My Humble Suggestion #2:
Last year we really liked how each teacher was in their classroom and we'd get to see them in their natural environs. But the other night at least one teacher we shouted at said that, while that worked for the parents, some teachers were staying late with ever-shrinking numbers of people in their classes. Compared to yelling at zombie hordes of breeding couples, I'm not sure how that's worse. So here's an idea. And it may be a terrible one, but if I'm going to complain I'd better have some constructive feedback. How about this:
You have people sign up for classroom slots. There's, say, four classroom slots from 530 to 730. Not everyone gets in.
No bigs.
Because you broadcast one of classroom slots via zoom or whatever so people can tune in to watch.
Students can moderate the online sessions with the power to mute everyone and unmute only those who politely raise their digital hand.
You also record those sessions so people can tune in whenever they'd like.
Maybe that's a terrible idea. Just spitballing here.
We'd run into the same parents several times. My understanding is a labyrinth isn't actually a maze, as a labyrinth takes you to one place no matter what. A maze has all kinds of options that will have you boinking into walls like that one kid who doesn't fully understand PE. This was a maze. Maybe a labyrinthine maze? Because the same route we kept taking also kept getting us back to the same place: the cafeteria of despair. In front of our city's most learned, we kept redefining ourselves as insane by going back to the same places to not find the people we had already not discovered.
We saw one woman shuffling as if she had just wandered off the set of One Who Flew Over the Cuckoo's Nest. "I don't even know why I'm here," mumbled out of the side of her face. I'd just been deservedly admonished by one teacher for asking her if she was a teacher when she was talking to someone else asking her the same thing. There were people projecting in all directions. My wife was a little concerned that she'd intimated to a teacher that wanting to be a teacher meant you were crazy. And I don't think she should be concerned about that kind of comment. We grew up in teacher families. My mom was badgered by the emotionally incapable of our community until her early death and my mother in law has been hardened into immortality.
Meanwhile, two sets of parents we'd seen at least five times joined us in our effort to get the entire list. This back-to-school intelligence test measured by a scavenger hunt would not go unfulfilled.
There were some high fives and some laughter. Our brains calmly smoothed the chaos into collusion.
my humble suggestion #3:
There were many student volunteers putting in an extra effort to help out stray parents. Maybe they can be broken into delegates for different sections of educational taxonomy. For example, we'd have kids that had social studies tags, kids with language tags, kids for tech, etc and then you would know that they would know your teacher and they would know they'd have an answer.
Again, I don't know a damn thing. I really admire teachers and am set on elevating them however possible.
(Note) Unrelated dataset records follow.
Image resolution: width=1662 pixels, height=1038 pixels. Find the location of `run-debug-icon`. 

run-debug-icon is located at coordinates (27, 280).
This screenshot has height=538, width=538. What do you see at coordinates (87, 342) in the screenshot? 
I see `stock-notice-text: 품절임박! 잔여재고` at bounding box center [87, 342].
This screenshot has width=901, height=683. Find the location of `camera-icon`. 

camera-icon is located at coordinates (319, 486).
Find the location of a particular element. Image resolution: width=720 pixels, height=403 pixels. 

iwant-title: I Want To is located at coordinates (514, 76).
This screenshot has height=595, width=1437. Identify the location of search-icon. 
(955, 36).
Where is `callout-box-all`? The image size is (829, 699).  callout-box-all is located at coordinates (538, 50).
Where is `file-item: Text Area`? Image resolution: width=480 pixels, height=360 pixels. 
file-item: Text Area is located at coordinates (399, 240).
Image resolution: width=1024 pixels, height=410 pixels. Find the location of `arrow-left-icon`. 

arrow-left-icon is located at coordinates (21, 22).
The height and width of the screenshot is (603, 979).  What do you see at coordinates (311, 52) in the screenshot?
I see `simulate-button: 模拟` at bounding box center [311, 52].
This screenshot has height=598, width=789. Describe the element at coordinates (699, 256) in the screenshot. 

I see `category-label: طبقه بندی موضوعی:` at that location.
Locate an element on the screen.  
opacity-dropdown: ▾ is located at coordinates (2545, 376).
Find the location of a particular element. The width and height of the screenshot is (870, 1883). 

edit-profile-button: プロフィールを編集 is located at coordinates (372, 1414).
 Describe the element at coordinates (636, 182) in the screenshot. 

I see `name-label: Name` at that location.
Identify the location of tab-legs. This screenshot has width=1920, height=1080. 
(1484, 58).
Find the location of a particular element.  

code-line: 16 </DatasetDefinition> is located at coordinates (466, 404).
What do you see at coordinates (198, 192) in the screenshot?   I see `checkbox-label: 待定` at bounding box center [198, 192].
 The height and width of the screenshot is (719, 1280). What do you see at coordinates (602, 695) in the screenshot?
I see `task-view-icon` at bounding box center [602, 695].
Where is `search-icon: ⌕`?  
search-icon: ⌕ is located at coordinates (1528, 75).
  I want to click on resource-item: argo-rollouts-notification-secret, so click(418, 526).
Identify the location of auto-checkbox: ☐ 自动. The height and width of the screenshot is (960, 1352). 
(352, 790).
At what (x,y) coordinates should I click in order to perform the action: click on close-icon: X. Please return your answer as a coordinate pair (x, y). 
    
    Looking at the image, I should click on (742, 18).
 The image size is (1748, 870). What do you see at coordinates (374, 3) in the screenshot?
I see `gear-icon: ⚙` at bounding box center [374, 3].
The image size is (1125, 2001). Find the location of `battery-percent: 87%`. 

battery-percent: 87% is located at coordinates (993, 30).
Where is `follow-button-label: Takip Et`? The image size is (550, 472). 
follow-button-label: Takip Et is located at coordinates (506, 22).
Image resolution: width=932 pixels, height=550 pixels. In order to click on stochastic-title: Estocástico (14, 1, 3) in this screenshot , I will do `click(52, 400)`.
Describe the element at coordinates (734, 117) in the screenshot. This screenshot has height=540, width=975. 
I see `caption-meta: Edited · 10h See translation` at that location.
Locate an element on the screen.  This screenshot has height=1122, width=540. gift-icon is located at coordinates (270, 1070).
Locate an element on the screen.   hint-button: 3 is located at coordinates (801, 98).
To us, this event seemed like an exercise in exhaustion, but maybe that's the warmup we need for the next 40 weeks. But…in a world where public schools are constantly under attack by oodles of nefarious interests, it seems like anytime is a good time to demonstrate how great they can be.
That said, the final triumph felt so good. Not the beers immediately after the two-and-a-half hour hunt, but finding the final faculty. One teacher guided us through the crowd to find the last of the list. And she nailed it. There she was in all her glory. The final boss in shorts and a t-shirt with just enough energy to answer all our questions. She was in end-of-the-day mode. A true gift to catch a teacher like this. That awe of being a kid and seeing one outside of the class never abandoned me. So I'm hoping there's some nugget to this lengthy ode to an evening. Maybe I'll end up on some volunteer task force bedazzling large name tags for teachers. That's fine. Just let me know when because I now know enough people to get me to the right place.